Le 17 mai 1860, deux jours après la dure victoire de Calatifimi et alors que Palerme était encore solidement contrôlé par un puissant détachement de l'armée des Bourbons, il émit le décret d'Alcamo abolissant dans toute la Sicile l'impôt sur la mouture du grain et imposant d'autres mesures en faveur des paysans et des locataires de terres.

Ainsi, pour une brève période Garibaldi fit le choix de s'appuyer sur la révolte paysanne qui se développait dans toute l'île et de s'en servir pour vaincre les forces des Bourbons. Pour un court moment les paysans siciliens eurent en Garibaldi le chef de leur révolte de classe.

Mais en août, après la bataille de Milazzo qui amena la défaite définitive des Bourbons en Sicile, toute la bourgeoisie et la noblesse de l'île choisirent de devenir italiennes et unitaires (" il faut tout changer pour que tout reste pareil " affirme le prince Salina dans le roman Le Guépard de Giuseppe Tomasi di Lampedusa), sonnant l'heure du retour à l'ordre par la répression sans pitié de tous les actes " illégaux " des paysans. Garibaldi, exerçant " la dictature au nom du roi Victor-Emmanuel ", fut le responsable direct du rétablissement de cet ordre dans l'île. Son bras droit, Nino Bixio, appuyé par de nombreuses unités de carabiniers venues spécialement pour " normaliser " la situation, fut un des plus zélés exécutants de cette tâche.

Totalement disposé à " faire l'Italie ", le général Garibaldi était prêt à la faire contre quiconque, fût-ce les masses de paysans déshérités et en révolte qui, plus que combattre pour une " patrie " dont ils connaissaient à peine le nom et qui ne devait leur amener par la suite que la taxe sur le grain et le service militaire obligatoire, combattaient pour se libérer du joug de la noblesse et des propriétaires terriens.
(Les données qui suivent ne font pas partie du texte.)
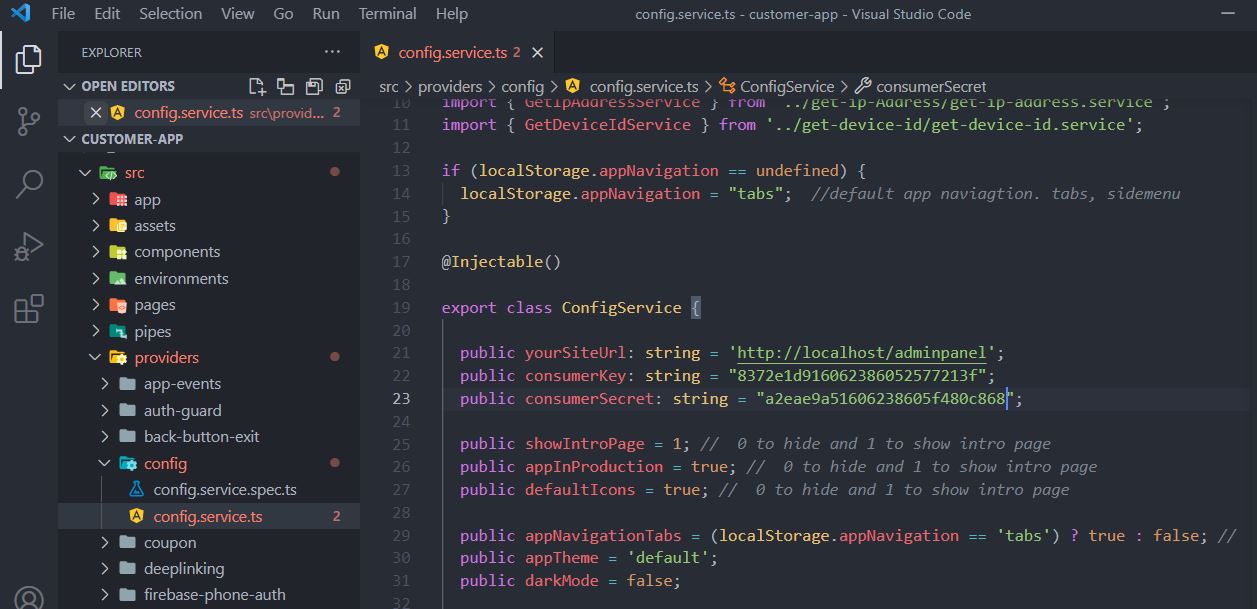This screenshot has width=1257, height=609.
Task: Click Save All in Open Editors
Action: pos(314,86)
Les années suivantes, après avoir " fait l'Italie ", la pensée de Garibaldi et sa politique souvent contradictoire continuèrent à exprimer l'idéologie des couches bourgeoises et petites-bourgeoises qui furent les protagonistes " de gauche " du Risorgimento (la " Renaissance ", nom donné au processus de l'Unité Italienne - NdT). Et cela malgré une très personnelle et totalement antimarxiste adhésion idéale à l'Association Internationale des Travailleurs et à l'idée utopique que les sociétés de secours mutuel (qui à l'époque commençaient à fleurir comme embryons d'associations ouvrières) pourraient résoudre les maux de l'exploitation.

Mais ce qu'a surtout produit Garibaldi, c'est peut-être le mythe de lui-même, un mythe qui s'est prolongé dans le temps et s'est diffusé au-delà de l'Italie. En visite à Londres en avril 1864, il fut accueilli en grande pompe par le gouvernement. Marx qualifia l'attitude de Garibaldi de " lamentable ". Mais le mythe d'un héros " sans tache et sans peur ", repris par tous les courants bourgeois et réformistes de la droite à la gauche, survit d'une certaine façon aujourd'hui.